Reputation: 305
I have a code that reads the HBase table, make it nicely formatted, and then convert it to a DataFrame:
import org.apache.spark._
import org.apache.spark.rdd.NewHadoopRDD
import org.apache.hadoop.hbase.{HBaseConfiguration, HTableDescriptor}
import org.apache.hadoop.hbase.client.HBaseAdmin
import org.apache.hadoop.hbase.mapreduce.TableInputFormat
import org.apache.hadoop.fs.Path;
import org.apache.hadoop.hbase.HColumnDescriptor
import org.apache.hadoop.hbase.util.Bytes
import org.apache.hadoop.hbase.client.Put;
import org.apache.hadoop.hbase.client.HTable;
val tableName = "my_table"
val conf = HBaseConfiguration.create()
// Add local HBase conf
conf.addResource(new Path("file:///opt/cloudera/parcels/CDH-5.7.1-1.cdh5.7.1.p0.11/etc/hbase/conf.dist/hbase-site.xml"))
conf.set(TableInputFormat.INPUT_TABLE, tableName)
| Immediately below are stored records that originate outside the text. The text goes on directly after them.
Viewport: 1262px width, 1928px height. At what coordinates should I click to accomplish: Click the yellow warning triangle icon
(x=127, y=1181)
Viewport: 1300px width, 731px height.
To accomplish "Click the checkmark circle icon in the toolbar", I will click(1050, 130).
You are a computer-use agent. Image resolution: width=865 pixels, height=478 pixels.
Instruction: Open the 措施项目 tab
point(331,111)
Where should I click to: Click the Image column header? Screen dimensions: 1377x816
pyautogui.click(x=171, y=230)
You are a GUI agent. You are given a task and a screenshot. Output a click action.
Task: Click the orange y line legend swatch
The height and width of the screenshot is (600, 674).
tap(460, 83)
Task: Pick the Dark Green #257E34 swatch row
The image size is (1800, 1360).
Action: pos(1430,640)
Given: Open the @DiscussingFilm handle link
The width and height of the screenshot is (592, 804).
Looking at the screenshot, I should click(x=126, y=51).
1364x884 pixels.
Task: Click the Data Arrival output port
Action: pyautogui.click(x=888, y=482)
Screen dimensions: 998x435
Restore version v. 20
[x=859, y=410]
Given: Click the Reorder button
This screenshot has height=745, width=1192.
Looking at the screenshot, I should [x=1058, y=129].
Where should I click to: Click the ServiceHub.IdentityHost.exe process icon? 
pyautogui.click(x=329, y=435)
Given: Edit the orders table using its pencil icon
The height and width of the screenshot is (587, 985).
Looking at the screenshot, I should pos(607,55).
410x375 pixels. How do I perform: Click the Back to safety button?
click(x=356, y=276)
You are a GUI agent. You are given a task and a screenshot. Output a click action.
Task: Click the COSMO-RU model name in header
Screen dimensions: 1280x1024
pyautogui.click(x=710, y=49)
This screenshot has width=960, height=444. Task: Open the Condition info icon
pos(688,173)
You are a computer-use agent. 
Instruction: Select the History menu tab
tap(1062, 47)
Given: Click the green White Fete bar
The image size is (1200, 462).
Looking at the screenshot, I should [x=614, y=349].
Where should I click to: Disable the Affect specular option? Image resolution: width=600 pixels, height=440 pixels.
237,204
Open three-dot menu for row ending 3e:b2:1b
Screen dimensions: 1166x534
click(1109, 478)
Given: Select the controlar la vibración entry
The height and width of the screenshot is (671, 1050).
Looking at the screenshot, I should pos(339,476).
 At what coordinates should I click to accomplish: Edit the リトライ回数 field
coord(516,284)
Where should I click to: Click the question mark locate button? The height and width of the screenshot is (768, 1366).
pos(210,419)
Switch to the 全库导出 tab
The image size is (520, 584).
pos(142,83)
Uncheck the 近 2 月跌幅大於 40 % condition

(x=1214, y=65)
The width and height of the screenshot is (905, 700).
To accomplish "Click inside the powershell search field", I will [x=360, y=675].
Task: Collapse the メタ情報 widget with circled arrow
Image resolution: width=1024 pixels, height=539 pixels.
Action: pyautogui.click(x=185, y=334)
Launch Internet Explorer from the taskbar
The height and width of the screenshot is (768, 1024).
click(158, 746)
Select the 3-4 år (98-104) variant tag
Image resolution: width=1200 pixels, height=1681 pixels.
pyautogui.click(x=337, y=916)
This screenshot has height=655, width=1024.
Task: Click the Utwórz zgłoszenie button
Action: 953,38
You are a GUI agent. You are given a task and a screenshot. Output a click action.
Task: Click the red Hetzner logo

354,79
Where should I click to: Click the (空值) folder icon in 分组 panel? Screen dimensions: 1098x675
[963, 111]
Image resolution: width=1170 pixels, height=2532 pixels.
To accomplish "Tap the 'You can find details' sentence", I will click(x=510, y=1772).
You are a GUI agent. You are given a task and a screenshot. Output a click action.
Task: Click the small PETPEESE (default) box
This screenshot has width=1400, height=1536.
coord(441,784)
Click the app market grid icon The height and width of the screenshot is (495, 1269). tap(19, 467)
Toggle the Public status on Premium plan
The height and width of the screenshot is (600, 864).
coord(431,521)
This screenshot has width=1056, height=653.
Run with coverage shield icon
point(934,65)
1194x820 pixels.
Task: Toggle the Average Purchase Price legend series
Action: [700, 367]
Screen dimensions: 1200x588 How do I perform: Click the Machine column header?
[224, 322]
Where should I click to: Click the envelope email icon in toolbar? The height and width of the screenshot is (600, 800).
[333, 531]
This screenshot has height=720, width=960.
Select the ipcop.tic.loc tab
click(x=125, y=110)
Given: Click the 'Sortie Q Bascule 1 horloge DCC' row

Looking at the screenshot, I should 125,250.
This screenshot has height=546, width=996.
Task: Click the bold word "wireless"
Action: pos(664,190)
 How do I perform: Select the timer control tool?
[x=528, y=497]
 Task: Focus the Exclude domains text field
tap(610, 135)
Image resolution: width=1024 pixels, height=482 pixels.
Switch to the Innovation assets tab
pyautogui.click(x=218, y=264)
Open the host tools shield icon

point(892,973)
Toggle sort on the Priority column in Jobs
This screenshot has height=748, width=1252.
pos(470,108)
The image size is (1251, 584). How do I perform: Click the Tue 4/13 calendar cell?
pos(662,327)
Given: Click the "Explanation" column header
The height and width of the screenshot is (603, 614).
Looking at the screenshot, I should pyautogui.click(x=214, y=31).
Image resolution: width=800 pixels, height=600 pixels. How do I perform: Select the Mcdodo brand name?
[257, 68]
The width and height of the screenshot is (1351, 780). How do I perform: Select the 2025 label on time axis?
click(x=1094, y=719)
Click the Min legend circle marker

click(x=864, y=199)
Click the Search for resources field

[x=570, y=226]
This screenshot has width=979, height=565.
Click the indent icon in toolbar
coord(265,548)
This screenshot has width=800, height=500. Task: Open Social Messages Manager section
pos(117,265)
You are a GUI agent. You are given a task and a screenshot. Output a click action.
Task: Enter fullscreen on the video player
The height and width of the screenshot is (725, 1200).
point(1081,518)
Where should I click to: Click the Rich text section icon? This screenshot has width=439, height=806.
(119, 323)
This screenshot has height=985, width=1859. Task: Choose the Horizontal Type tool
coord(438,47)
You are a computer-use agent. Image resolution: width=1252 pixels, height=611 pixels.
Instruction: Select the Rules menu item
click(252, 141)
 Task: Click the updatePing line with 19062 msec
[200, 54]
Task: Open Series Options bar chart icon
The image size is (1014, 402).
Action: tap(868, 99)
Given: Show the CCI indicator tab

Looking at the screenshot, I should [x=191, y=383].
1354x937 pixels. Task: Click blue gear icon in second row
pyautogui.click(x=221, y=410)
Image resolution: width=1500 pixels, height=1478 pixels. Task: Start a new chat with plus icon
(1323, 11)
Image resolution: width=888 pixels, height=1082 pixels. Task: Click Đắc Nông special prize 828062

val admin = new HBaseAdmin(conf)
admin.isTableAvailable(tableName)
val hBaseRDD = sc.newAPIHadoopRDD(conf, classOf[TableInputFormat],
classOf[org.apache.hadoop.hbase.io.ImmutableBytesWritable],
classOf[org.apache.hadoop.hbase.client.Result])
case class MyClass(srcid: Long, srcLat: Double, srcLong: Double, dstid: Long, dstLat: Double, dstLong: Double, time: Int, duration: Integer )
val parsed = hBaseRDD.map{ case(b, a) => val iter = a.list().iterator();
( Bytes.toString(a.getRow()).toLong,
Bytes.toString( iter.next().getValue()).toDouble,
Bytes.toString(iter.next().getValue()).toDouble,
Bytes.toString(iter.next().getValue()).toLong,
Bytes.toString(iter.next().getValue()).toDouble,
Bytes.toString(iter.next().getValue()).toDouble,
Bytes.toString(iter.next().getValue()).toInt,
Bytes.toString(iter.next().getValue())
)}.map{ s =>
val time = s._8.replaceAll( "T", "")
val time2 = time.replaceAll( "\\+03:00", "")
val format = new java.text.SimpleDateFormat("yyyy-MM-ddHH:mm:ss.SSS")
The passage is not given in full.